You know what the problem is with e-readers? It takes the fun out of looking for books. OK, perhaps you should stop reading this right now if you don’t find looking for books at least somewhat fun. Yesterday I took a trip to my favorite bookstore for the first time in months. School and work get in the way of what used to be monthly visits there on the weekends. I have walked out of this place with five books after spending only $15. Yesterday the total was $21 for four books, although one of them is a collection of three novels. I never know what I’m going to find when I get there and I don’t really plan on picking up a certain book. Yesterday’s trip was slightly comical because they had several books that I have looked for there before, couldn’t find, and then went to Barnes & Noble or Alibris.com to find. I had been looking for a copy of The Maltese Falcon for months, finally found one at B&N, but ruined it with water before even reading a paragraph. Guess what they had at the store for $5. A seemingly unread copy of The Maltese Falcon.
I love the smell of an old book. I love how the spine is broken in, or if not, the care the previous reader took in trying not to break the spine. I love finding pencil notes or underlined text and wondering what that person was thinking when they did this. I like the mystery involved in what kind of character or characters held this book before my hands got hold of it. You can’t get these from an e-reader. The accessibility and ease in finding e-books is great, but I just can’t get into reading my books off a screen and giving up the act of book shopping and page-turning.

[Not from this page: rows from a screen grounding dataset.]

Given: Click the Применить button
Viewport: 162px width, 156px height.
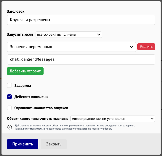Looking at the screenshot, I should coord(23,144).
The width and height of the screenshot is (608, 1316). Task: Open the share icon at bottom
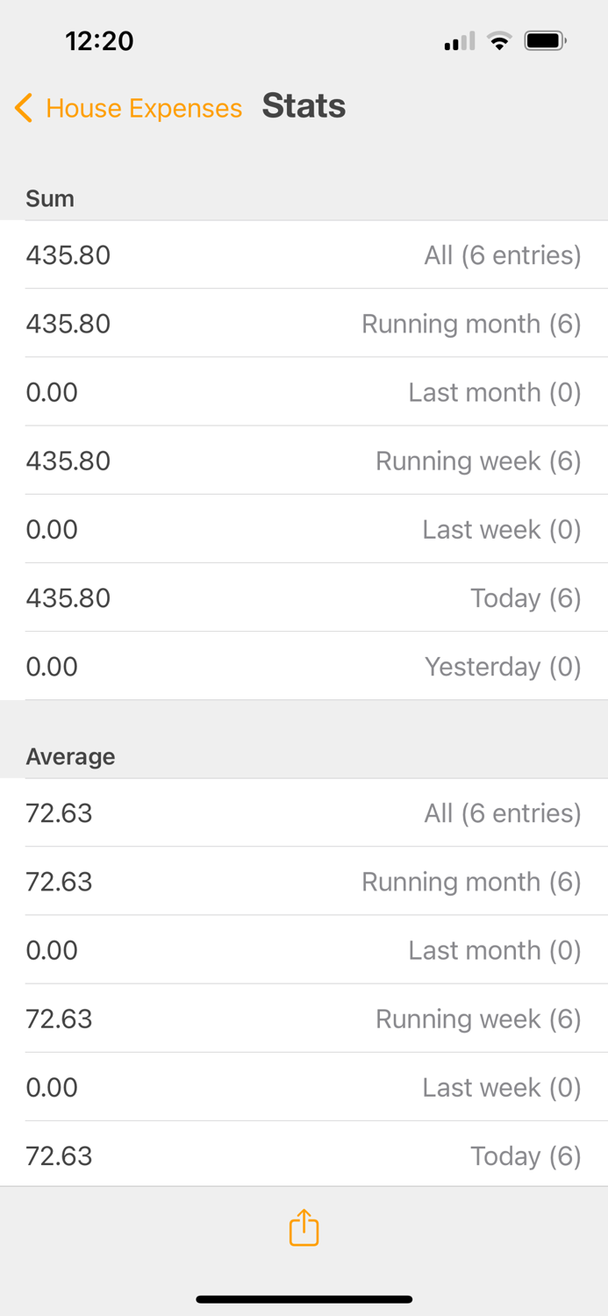click(304, 1227)
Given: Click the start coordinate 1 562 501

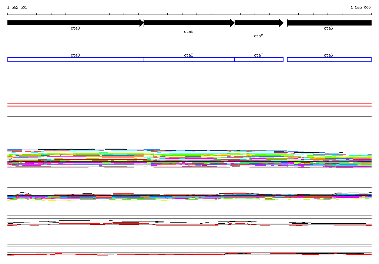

I embraced technology when dealing with music because I have a huge collection and now I can bring it with me anywhere I go, and I can listen to all of it at random at the same time. I still find myself in used music stores and looking at the music every time I’m in a Barnes & Noble, however. I like the sound quality of vinyl or a CD, and I like having a physical collection, but the convenience of having all my music available to me wherever I am is great. With books, though, I only read one, maybe two books at the same time. I don’t buy massive coffee table books to read like novels and I don’t find myself bringing ten books with me when I travel, so I don’t really need the convenience of an e-reader. Plus, when I do travel, I always look for small music and book stores anyway.
At any rate, I think I’ll stick to physical books as long as I can still find them. You can keep your Nook or Kindle, or whatever else. I’ll keep spending a couple bucks extra and letting the books pile up on my shelves. I’ll keep donating my books to stores or sending them overseas when I’m done with them, to make room for others and to let someone else enjoy them, or I’ll keep them to read again later. I’ll keep digging around in boxes or on packed shelves in tiny bookstores or antique shops to see what treasures I can find. I’ll keep listening to that crinkle when I flip the pages, and I’ll keep putting my bookmark between the pages before I go to sleep every night.